Task description -> Keeping every character in place, output all the data.

Provided data ->
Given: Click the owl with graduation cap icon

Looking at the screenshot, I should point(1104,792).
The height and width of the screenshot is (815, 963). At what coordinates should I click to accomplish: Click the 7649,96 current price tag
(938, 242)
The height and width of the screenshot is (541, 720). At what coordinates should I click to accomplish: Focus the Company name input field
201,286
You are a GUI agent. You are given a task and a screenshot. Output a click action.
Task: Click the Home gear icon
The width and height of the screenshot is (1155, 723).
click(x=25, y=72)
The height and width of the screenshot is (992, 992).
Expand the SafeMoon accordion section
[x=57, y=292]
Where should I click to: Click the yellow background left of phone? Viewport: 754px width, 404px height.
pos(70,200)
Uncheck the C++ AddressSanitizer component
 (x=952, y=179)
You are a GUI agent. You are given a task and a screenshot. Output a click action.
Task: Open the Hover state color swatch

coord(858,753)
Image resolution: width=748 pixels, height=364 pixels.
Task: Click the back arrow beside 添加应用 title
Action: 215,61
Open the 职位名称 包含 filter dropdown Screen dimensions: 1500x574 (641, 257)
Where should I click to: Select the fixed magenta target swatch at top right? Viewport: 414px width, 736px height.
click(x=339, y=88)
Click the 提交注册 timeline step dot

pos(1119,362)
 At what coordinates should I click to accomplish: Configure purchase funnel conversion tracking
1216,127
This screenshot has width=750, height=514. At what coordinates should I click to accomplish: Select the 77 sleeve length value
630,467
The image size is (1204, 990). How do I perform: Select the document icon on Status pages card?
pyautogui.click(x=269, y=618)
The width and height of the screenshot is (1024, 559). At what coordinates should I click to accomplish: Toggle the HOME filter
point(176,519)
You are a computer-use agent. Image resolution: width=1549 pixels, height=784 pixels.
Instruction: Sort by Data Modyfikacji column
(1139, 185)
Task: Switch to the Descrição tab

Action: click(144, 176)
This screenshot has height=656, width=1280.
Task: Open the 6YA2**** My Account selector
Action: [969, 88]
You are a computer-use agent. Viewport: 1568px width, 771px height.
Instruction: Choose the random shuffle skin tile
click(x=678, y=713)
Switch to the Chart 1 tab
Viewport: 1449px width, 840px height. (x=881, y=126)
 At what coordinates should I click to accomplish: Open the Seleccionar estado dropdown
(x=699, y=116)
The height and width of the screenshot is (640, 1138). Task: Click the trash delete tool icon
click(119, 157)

Your response ->
Given: Click the owl with graduation cap icon

Looking at the screenshot, I should point(1104,792).
The height and width of the screenshot is (815, 963). At what coordinates should I click to accomplish: Click the 7649,96 current price tag
(938, 242)
The height and width of the screenshot is (541, 720). At what coordinates should I click to accomplish: Focus the Company name input field
201,286
You are a GUI agent. You are given a task and a screenshot. Output a click action.
Task: Click the Home gear icon
The width and height of the screenshot is (1155, 723).
click(x=25, y=72)
The height and width of the screenshot is (992, 992).
Expand the SafeMoon accordion section
[x=57, y=292]
Where should I click to: Click the yellow background left of phone? Viewport: 754px width, 404px height.
pos(70,200)
Uncheck the C++ AddressSanitizer component
 (x=952, y=179)
You are a GUI agent. You are given a task and a screenshot. Output a click action.
Task: Open the Hover state color swatch

coord(858,753)
Image resolution: width=748 pixels, height=364 pixels.
Task: Click the back arrow beside 添加应用 title
Action: 215,61
Open the 职位名称 包含 filter dropdown Screen dimensions: 1500x574 (641, 257)
Where should I click to: Select the fixed magenta target swatch at top right? Viewport: 414px width, 736px height.
click(x=339, y=88)
Click the 提交注册 timeline step dot

pos(1119,362)
 At what coordinates should I click to accomplish: Configure purchase funnel conversion tracking
1216,127
This screenshot has width=750, height=514. At what coordinates should I click to accomplish: Select the 77 sleeve length value
630,467
The image size is (1204, 990). How do I perform: Select the document icon on Status pages card?
pyautogui.click(x=269, y=618)
The width and height of the screenshot is (1024, 559). At what coordinates should I click to accomplish: Toggle the HOME filter
point(176,519)
You are a computer-use agent. Image resolution: width=1549 pixels, height=784 pixels.
Instruction: Sort by Data Modyfikacji column
(1139, 185)
Task: Switch to the Descrição tab

Action: click(144, 176)
This screenshot has height=656, width=1280.
Task: Open the 6YA2**** My Account selector
Action: [969, 88]
You are a computer-use agent. Viewport: 1568px width, 771px height.
Instruction: Choose the random shuffle skin tile
click(x=678, y=713)
Switch to the Chart 1 tab
Viewport: 1449px width, 840px height. (x=881, y=126)
 At what coordinates should I click to accomplish: Open the Seleccionar estado dropdown
(x=699, y=116)
The height and width of the screenshot is (640, 1138). Task: Click the trash delete tool icon
click(119, 157)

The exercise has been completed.